「脳」と「腸」の関係は深く、「脳腸相関(gut-brain axis)」と呼ばれています。
脳から投射される神経シグナルは腸管運動に影響して、ストレスで便秘になったり下痢になったりします。
反対に、腸内細菌等、腸の状態によって血液循環中の物質構成比が変化し、脳機能に影響を及ぼすことが知られています。
神経変性疾患の世界では、特にパーキンソン病などのシヌクレイノパチーで、腸から病気が始まる可能性が指摘されており、注目されています。
今回、アメリカEmory大学のYeらの研究グループは、
家族性アルツハイマー病(Alzheimer's disease, AD)の変異がそれぞれ5個(5xFAD)と3個(3xFAD)入ったADマウスの腸内相関を調べました [1]。
The gut-brain axis is bidirectional, and gut microbiota influence brain disorders including Alzheimer’s disease (AD). CCAAT/enhancer binding protein β/asparagine endopeptidase (C/EBPβ/AEP) signaling spatiotemporally mediates AD pathologies in the brain via cleaving both β-amyloid precursor protein and Tau. We show that gut dysbiosis occurs in 5xFAD mice, and is associated with escalation of the C/EBPβ/AEP pathway in the gut with age. Unlike that of aged wild-type mice, the microbiota of aged 3xTg mice accelerate AD pathology in young 3xTg mice, accompanied by active C/EBPβ/AEP signaling in the brain. Antibiotic treatment diminishes this signaling and attenuates amyloidogenic processes in 5xFAD, improving cognitive functions. The prebiotic R13 inhibits this pathway and suppresses amyloid aggregates in the gut. R13-induced Lactobacillus salivarius antagonizes the C/EBPβ/AEP axis, mitigating gut leakage and oxidative stress. Our findings support the hypothesis that C/EBPβ/AEP signaling is activated by gut dysbiosis, implicated in AD pathologies in the gut.
脳腸相関(gut-brain axis)をADマウスで検証
5xFADマウスの腸内細菌の構成を調べると、野生型マウスと異なっており、その違いは年齢依存敵に変化していた。
3xFADマウスの腸内細菌の構成も同様に変化しており、
CCAAT/enhancer binding protein β (C/EBPβ)と、
その下流にあるasparagine endopeptidase (AEP) 経路が活性化していた。
さらにマウスを調べると、5xFADマウスの腸管内で、C/EBPβ/AEP経路が年齢依存敵に上がっており、同部位でAβやタウの増加も認めた。

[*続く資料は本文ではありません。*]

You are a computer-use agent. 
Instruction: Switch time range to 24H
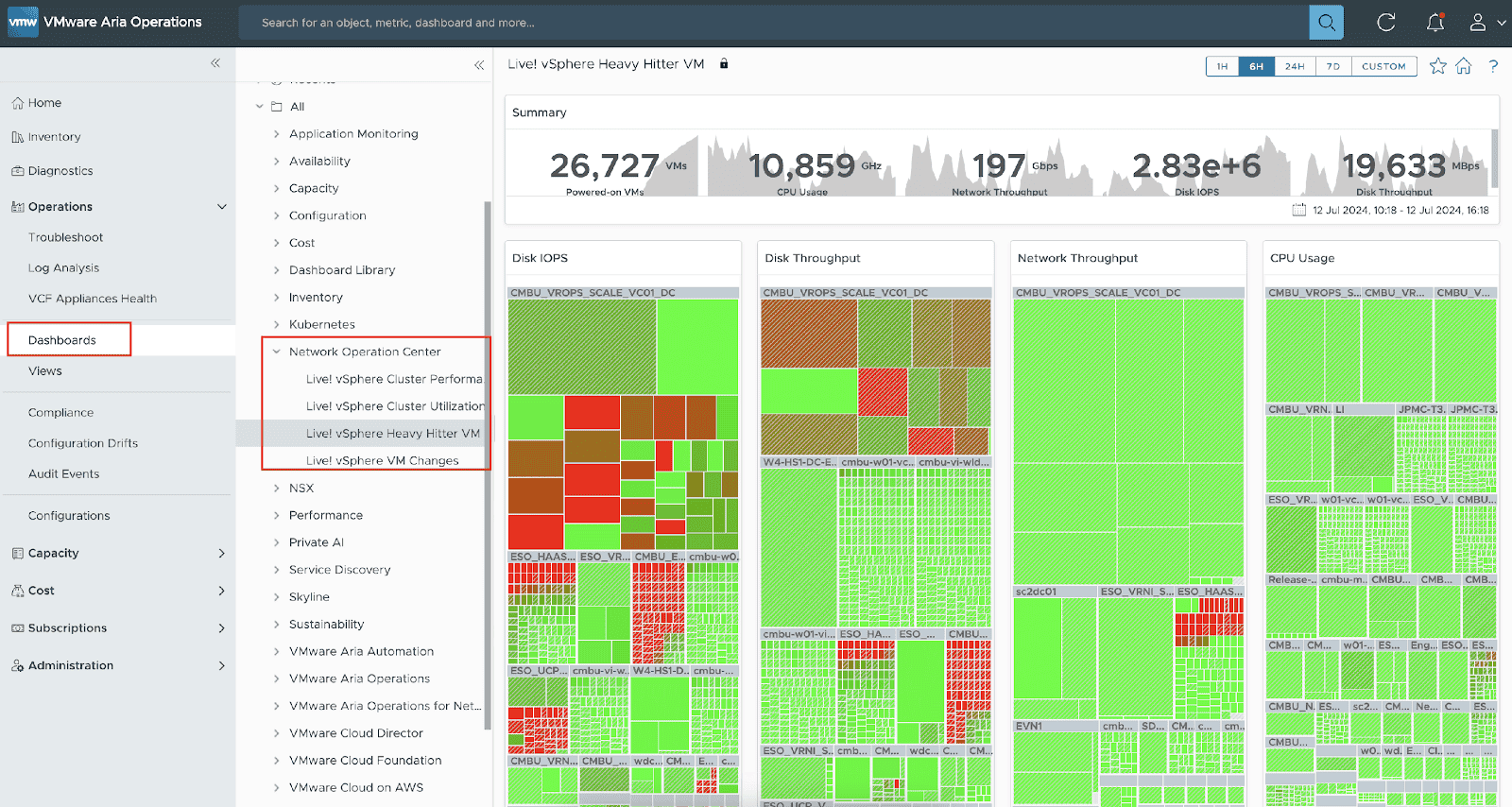1295,66
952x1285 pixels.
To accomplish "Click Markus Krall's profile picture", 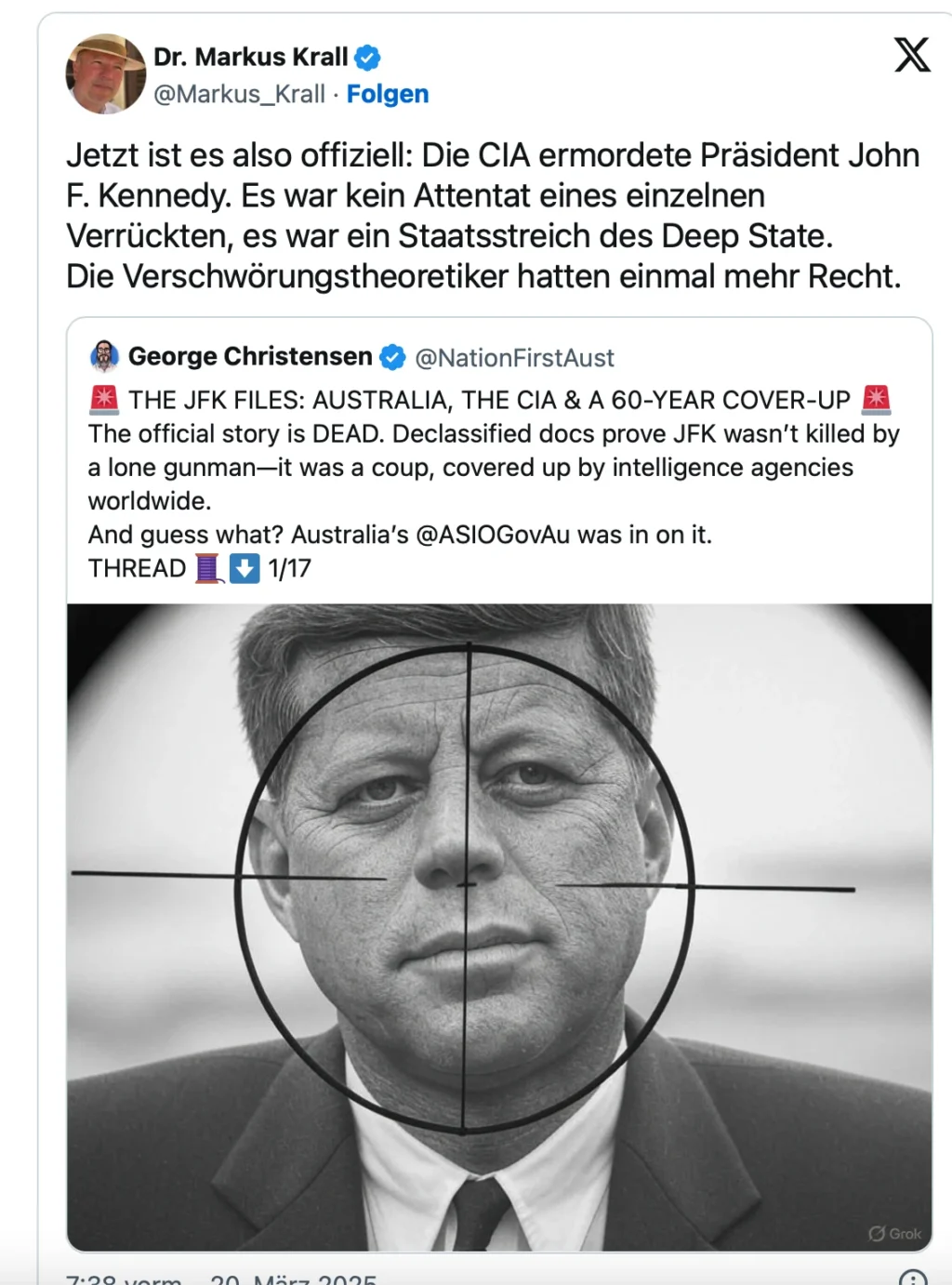I will point(105,73).
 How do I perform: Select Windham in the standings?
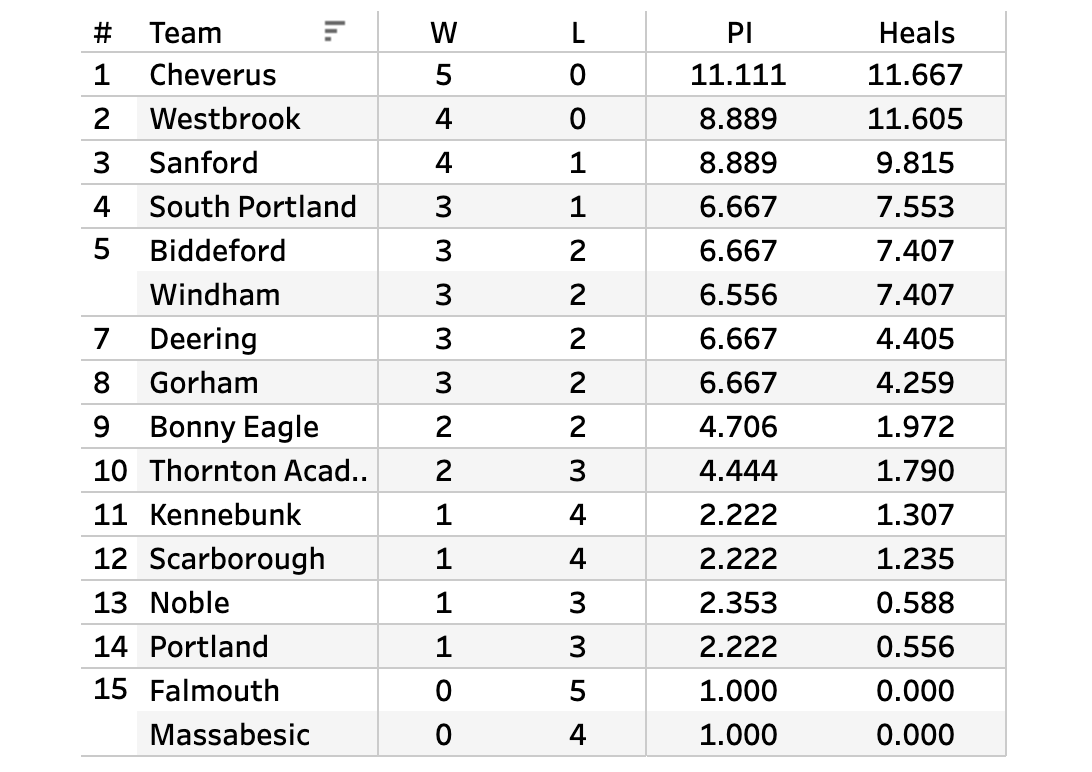tap(215, 295)
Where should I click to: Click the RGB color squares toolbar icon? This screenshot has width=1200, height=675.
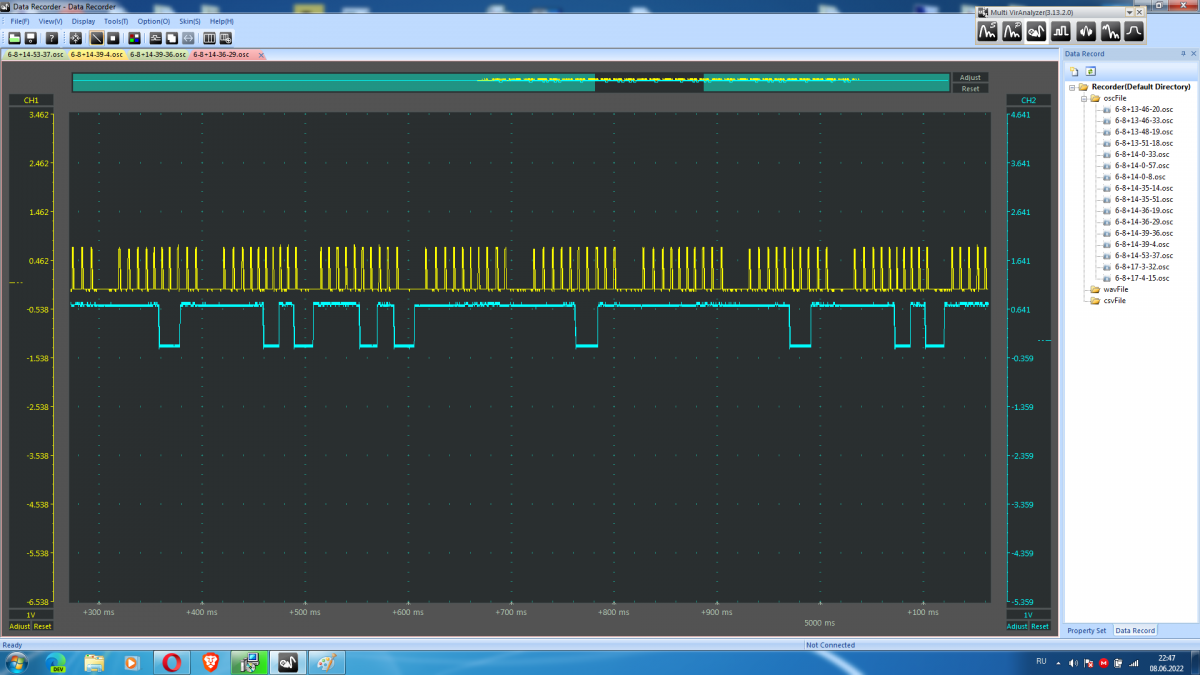134,37
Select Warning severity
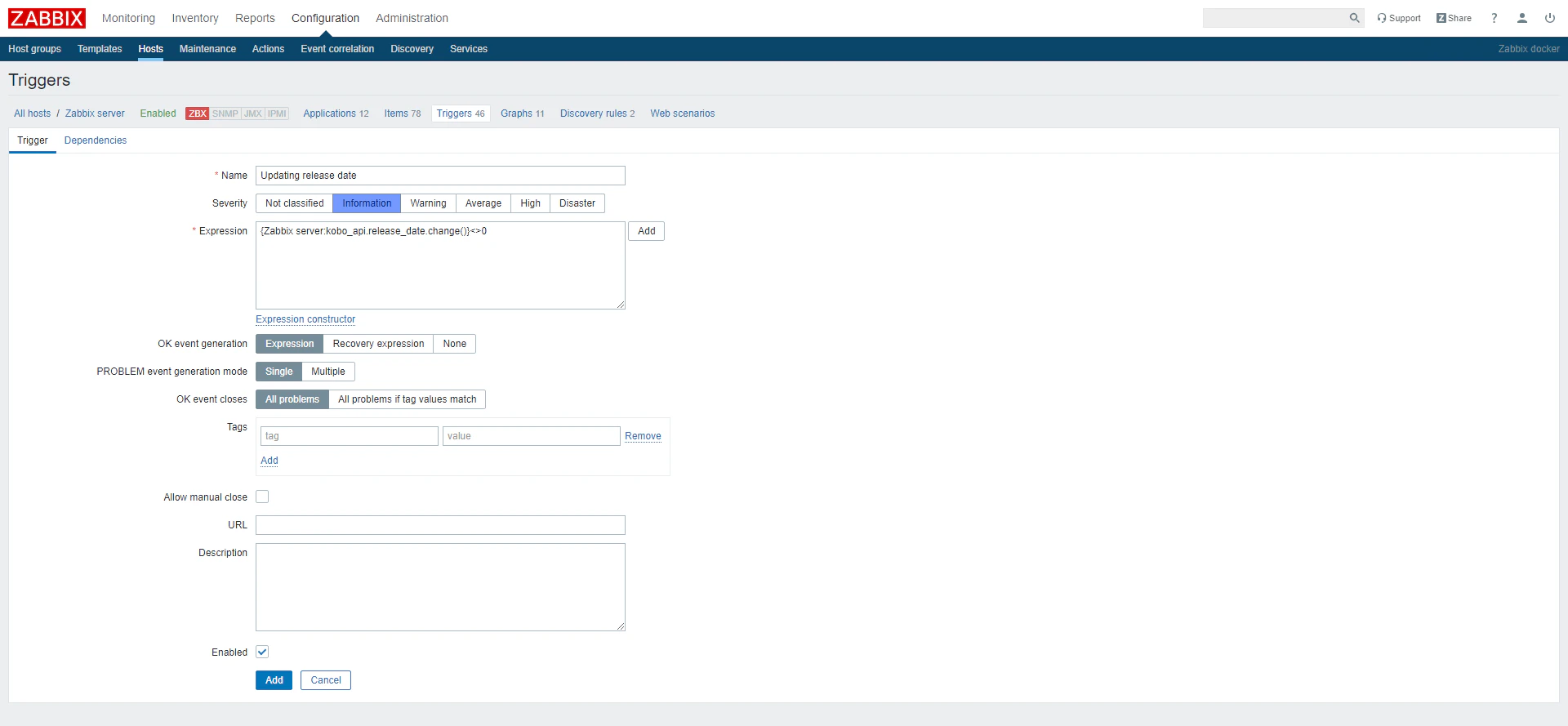Screen dimensions: 1568x726 (428, 203)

5xFADマウスに抗生剤のカクテル(ampicillin, vanomycin, neomycin, gentamycin, erythromycin)を5ヶ月間投与すると、
脳・腸管でのC/EBPβ/AEP、Aβ/タウ病理が抑えられ、
Fear Conditioningでの認知機能が改善した。
著者らは、以前、脳由来神経栄養因子(Brain-derived neurotrophic factorX, BDNF)の類似化合物 7,8-DHF(TrkBアゴニスト)がADマウスのシナプスや認知機能を改善させた、という報告をしていた [2]。
そのプロドラッグ (R13) [3] を3xFAD, 5xFADマウスに投与したところ、
腸管でのC/EBPβ/AEP経路、タウとAPP切断量、およびAPP/Aβ量が減少した。
またR13は、C/EBPβの下流にあるIL-6や酸化ストレスが減少し、腸管内のリークを用量依存的に改善した。
さらに、R13は海馬でのBDNF量を用量依存的に増加させた。
以上の結果は、ADマウスで脳腸相関の重要性を示すものであり、抗生剤投与やR13のような薬がADの認知機能改善に有効である可能性を示唆した。
My View
C/EBPβは、炎症によって調節を受ける転写因子で、AEPはその下流にあります [4]。
このグループは、AEPはアミロイド前駆体蛋白質(Amyloid precursor protein, APP)の切断に関与しており [5]、
3xFADや5xFADではC/EBPβ/AEPが、Aβやタウ病理、認知機能低下に関与していると報告していました [4, 6]。
他のグループからの研究報告があまりないのがちょっと気になりますが、今までの報告と脳腸相関を組み合わせた面白い内容だと思います。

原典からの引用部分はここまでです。